Il décide alors de se consacrer entièrement à la peinture. Dès 1941, il participe au Salon des moins de trente ans. À partir de 1948, il s'oriente définitivement vers l'abstraction. En 1949, il expose une première fois chez la galeriste Denise René, qui soutient les artistes de l'avant-garde abstraite, puis à la Galerie de Beaune.
La même année, il se lie avec Renée Beslon, poète, plasticienne et critique d'art, qui restera sa compagne jusqu'à sa mort et qui jouera un rôle majeur dans la défense et l'évolution de son oeuvre. Il fait la connaissance de Roger Van Gindertaël, rédacteur en chef de la revue Cimaise et de Charles Estienne, critique d'art à Combat. Il reçoit le prix Kandinsky en 1951.
À Saint-Léonard-en-Beauce, puis en Bretagne, à Portsall, en 1953 et en 1954, ses œuvres se présentent encore comme de libres interprétations de la nature (La Nuit des feuilles, L'Épée dans les nuages, Vagues). Il va s'orienter vers une gestualité abstraite plus radicale dès 1954, privilégiant la liberté et la rapidité d'exécution du geste.

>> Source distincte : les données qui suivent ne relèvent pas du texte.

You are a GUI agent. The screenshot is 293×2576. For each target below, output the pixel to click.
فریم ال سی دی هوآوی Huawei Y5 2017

En 1953, il expose une première fois à la galerie L'Étoile scellée, dont le directeur artistique est André Breton. Il le rencontre à plusieurs reprises à partir de 1954. Breton voit dans ses toutes dernières œuvres (Feu noir 12-1955, Ascendant 12-1955) une possible illustration picturale du principe de l'« écriture automatique ». Il lui signale son affinité spontanée avec le lavis et les écritures chinoises et japonaises, et surtout avec la philosophie et les pratiques du zen[2].
En 1955, puis en 1956, il rejoint la galerie Kléber, dirigée par Jean Fournier. Il y entretient un temps des relations mouvementées avec Simon Hantaï et Georges Mathieu. Il se lie d'amitié avec le poète Bernard Heidsieck, avec les peintres Françoise Janicot, Jean Dupuy et le sculpteur Paul Gette.

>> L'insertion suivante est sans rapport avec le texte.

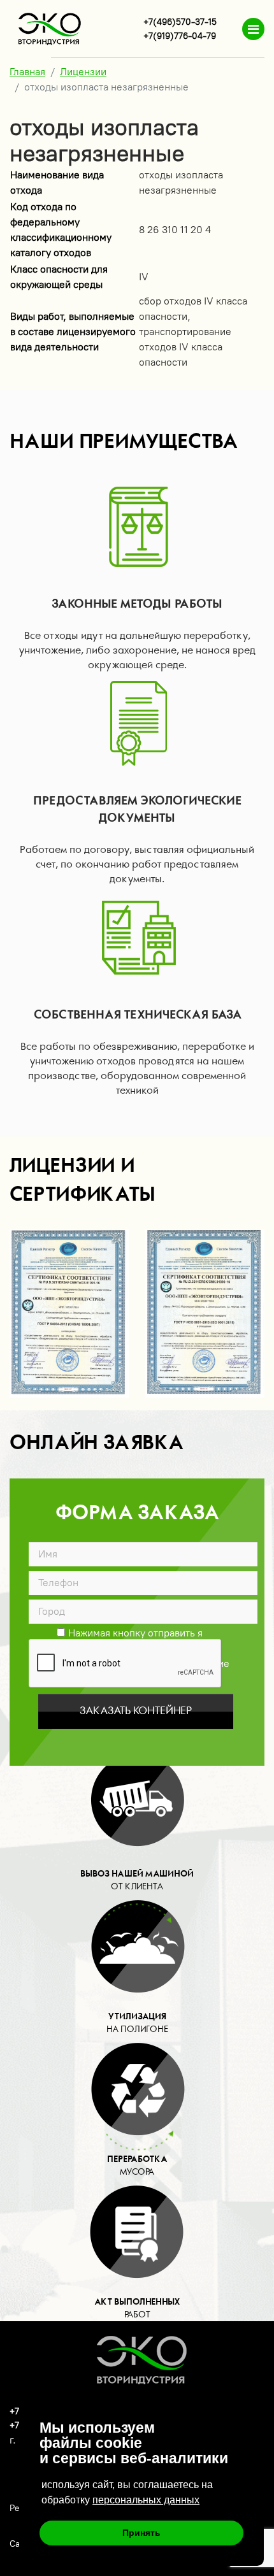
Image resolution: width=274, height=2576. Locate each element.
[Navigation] (253, 29)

En 1959, il intègre la Galerie internationale d'art contemporain, dirigée par Maurice d'Arquian. Il y fréquente Pierre Henry, Yves Klein et Maurice Béjart. Il se fait mieux connaître à l'étranger, notamment en Belgique, en Suisse, en Italie et en Allemagne.
La période de 1956 à 1963 est particulièrement féconde. C’est aussi la mieux connue du public. Il travaille par séries/suites : suite Ashkénazi (1957), suite Serto (mars-avril, ), suite des Hagakure (), les 18 Vides (1959), suite des Roses (1960), suite des Alliances (1960), les 7 Métasignes (1961), Jshet (1962). De nombreuses œuvres sont alors titrées : Écriture, Suite Écriture.
Sa fille unique disparaît accidentellement à l’âge de 16 ans. Après une année de désespoir et d'inactivité, il reprend la série des Écritures. En 1964, il fait la connaissance de Maurice Benhamou, poète et critique d’art qui jouera un rôle important dans la défense de l’œuvre de Degottex. Il rencontrera plus tard le poète Edmond Jabès.
Suivent notamment les suites Rose noire (), Suite obscure (novembre-), Métasphère (1966), les 5 Etc (/ ) et Horsphères (1967). À partir de 1966 et jusqu’à sa mort, il multipliera les périodes de travail à Gordes, dans le Vaucluse, où à partir du début des années 1970, il vit l'été, avec Renée Beslon.
Il participe au mouvement de créations graphiques qui accompagne Mai 68 (affiches : Il faut du noir pour sortir du rouge ; L’infini n’a pas d’accent). En 1969, il travaille avec l’architecte Jean Daladier à la conception de maisons-coupoles à Saint-Julien-du-Sault (série des Spacifique). Il expose avec Jean Daladier à L’Arc, au musée d’Art moderne de la ville de Paris.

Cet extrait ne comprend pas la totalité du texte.